→ Brief
Beginning with the line that holds "Task: Click the dropdown list scrollbar thumb" and ending with the last line below, repeat each line exactly, leaving any pictures out.

→ Given data
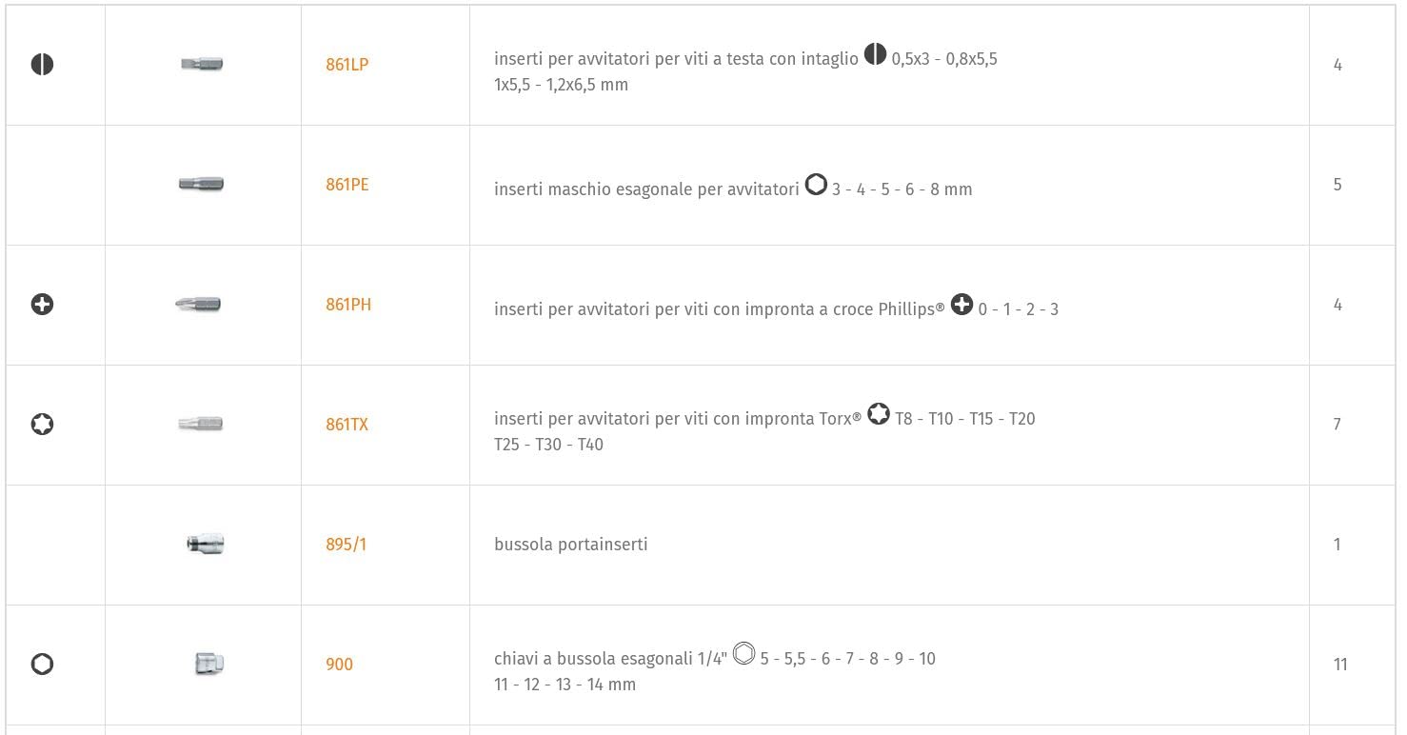The image size is (1407, 735).
Task: Open the 861PE product link
Action: click(x=347, y=185)
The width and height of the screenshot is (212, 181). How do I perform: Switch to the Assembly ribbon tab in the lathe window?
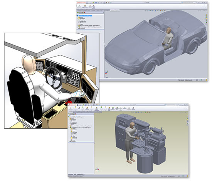(x=71, y=112)
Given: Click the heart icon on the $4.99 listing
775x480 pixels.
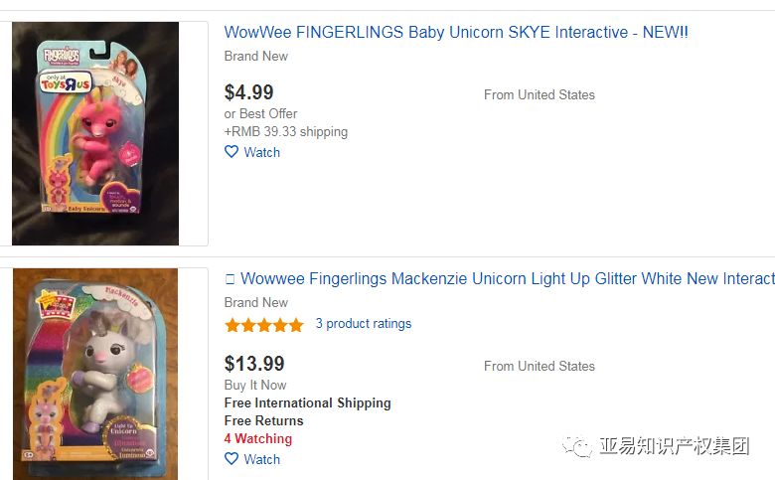Looking at the screenshot, I should tap(232, 152).
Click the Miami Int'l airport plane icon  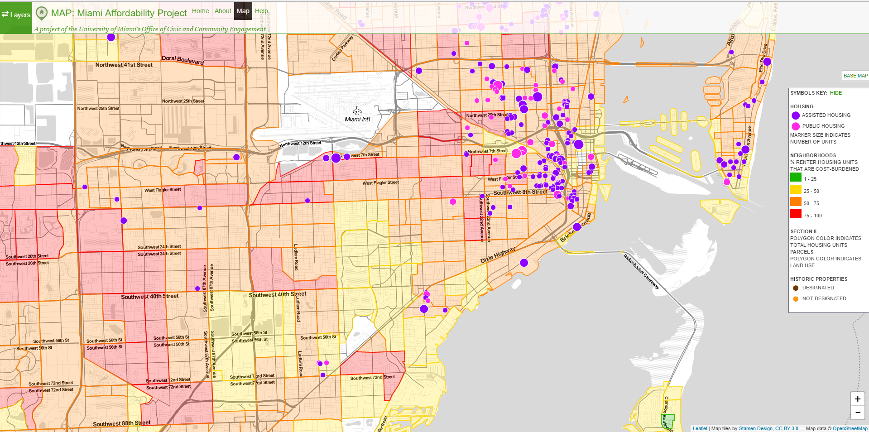tap(357, 110)
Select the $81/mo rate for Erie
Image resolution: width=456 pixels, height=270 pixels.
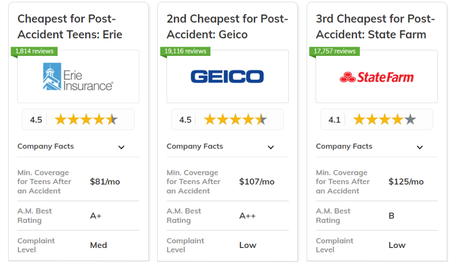tap(105, 182)
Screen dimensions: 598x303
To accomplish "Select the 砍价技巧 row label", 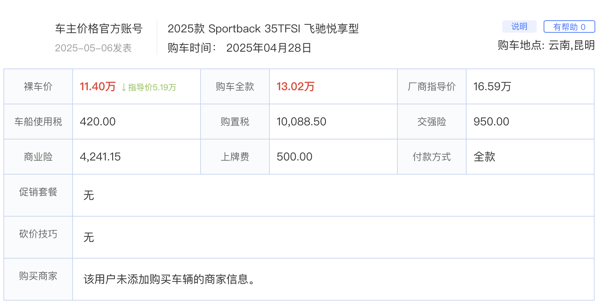I will tap(38, 234).
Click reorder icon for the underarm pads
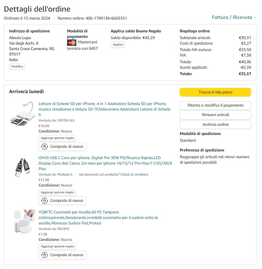Image resolution: width=262 pixels, height=269 pixels. coord(45,255)
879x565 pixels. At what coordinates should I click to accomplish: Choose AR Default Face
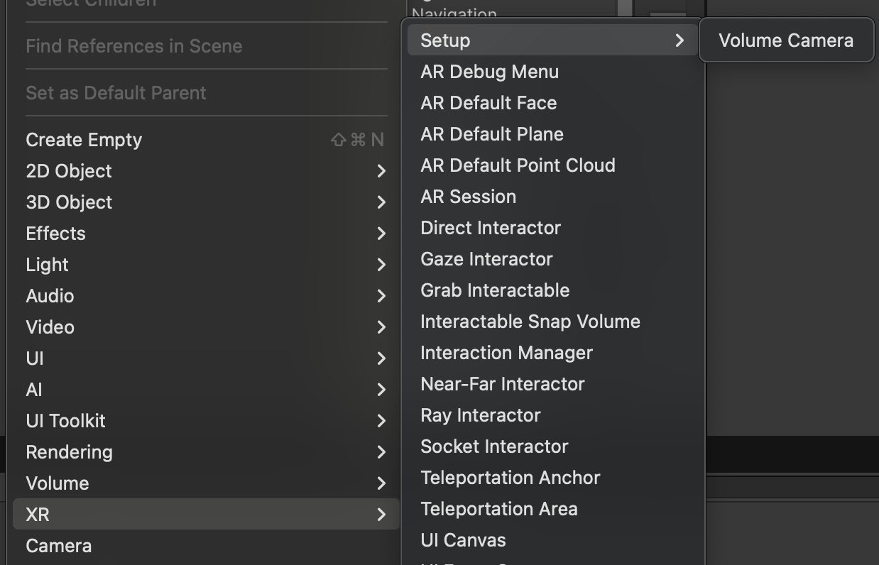tap(488, 103)
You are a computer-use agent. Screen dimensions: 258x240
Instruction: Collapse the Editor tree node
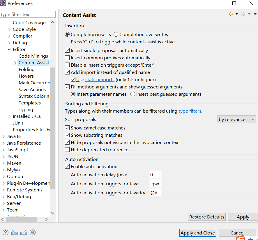pyautogui.click(x=9, y=49)
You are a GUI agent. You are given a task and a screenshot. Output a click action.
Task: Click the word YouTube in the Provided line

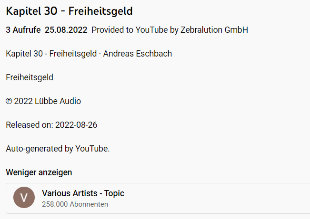152,30
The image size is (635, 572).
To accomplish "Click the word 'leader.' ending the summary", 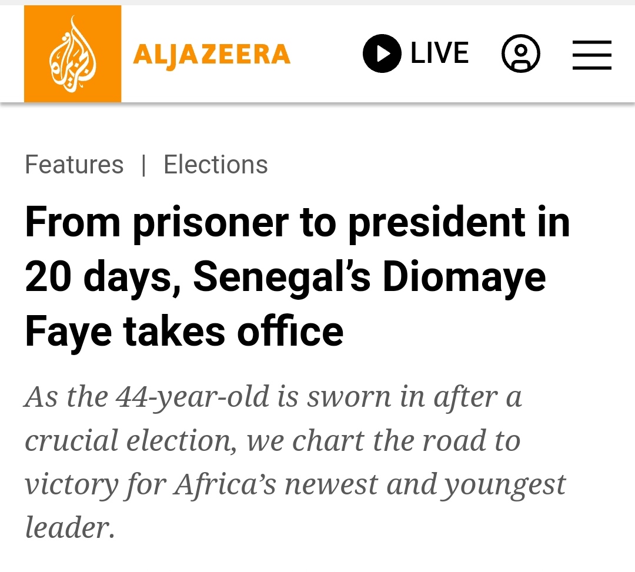I will click(70, 527).
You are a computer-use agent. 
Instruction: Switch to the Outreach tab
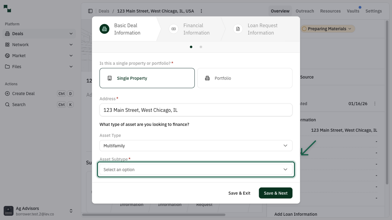pyautogui.click(x=305, y=11)
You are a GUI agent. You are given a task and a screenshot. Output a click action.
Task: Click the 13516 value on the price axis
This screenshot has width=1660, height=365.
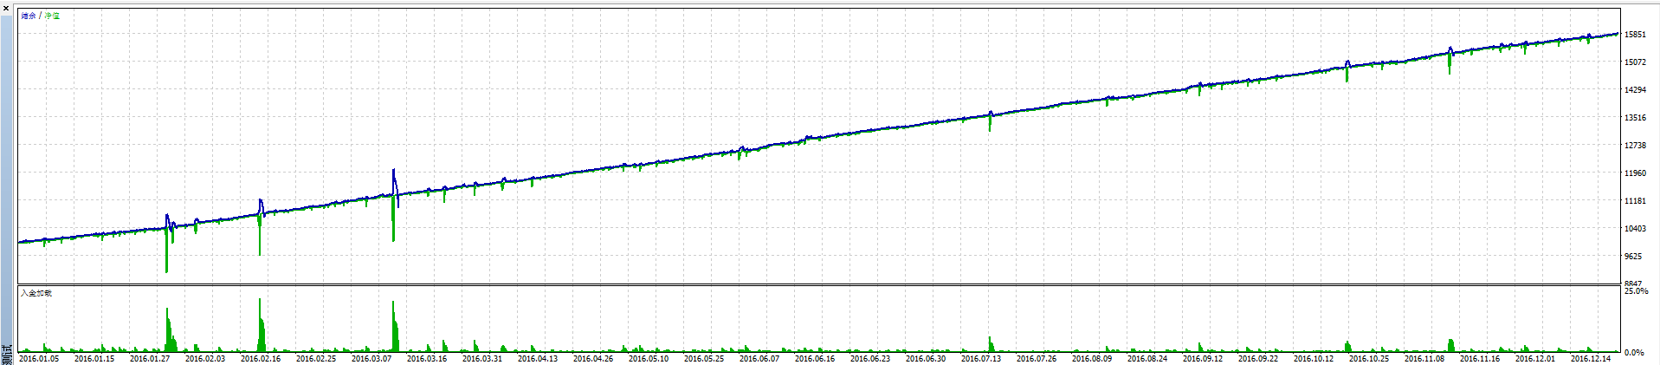[1635, 118]
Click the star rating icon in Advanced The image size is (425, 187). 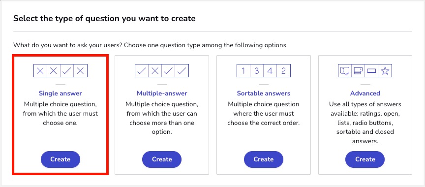tap(385, 71)
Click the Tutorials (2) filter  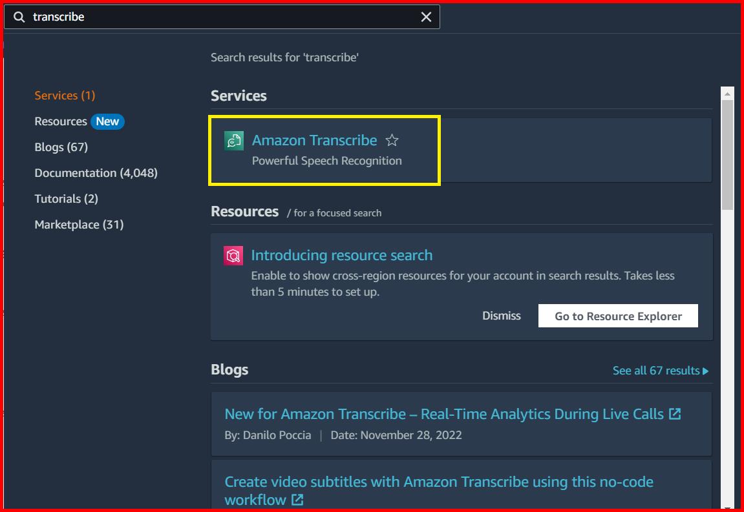point(67,198)
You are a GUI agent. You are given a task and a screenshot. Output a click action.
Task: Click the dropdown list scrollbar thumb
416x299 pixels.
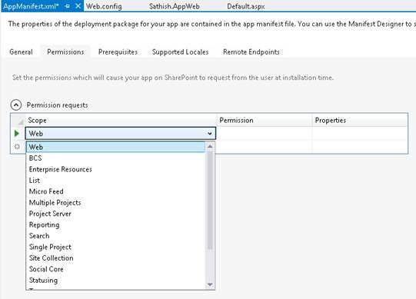[x=210, y=201]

→ Solution
Task: Click the dropdown list scrollbar thumb
416x299 pixels.
[x=210, y=201]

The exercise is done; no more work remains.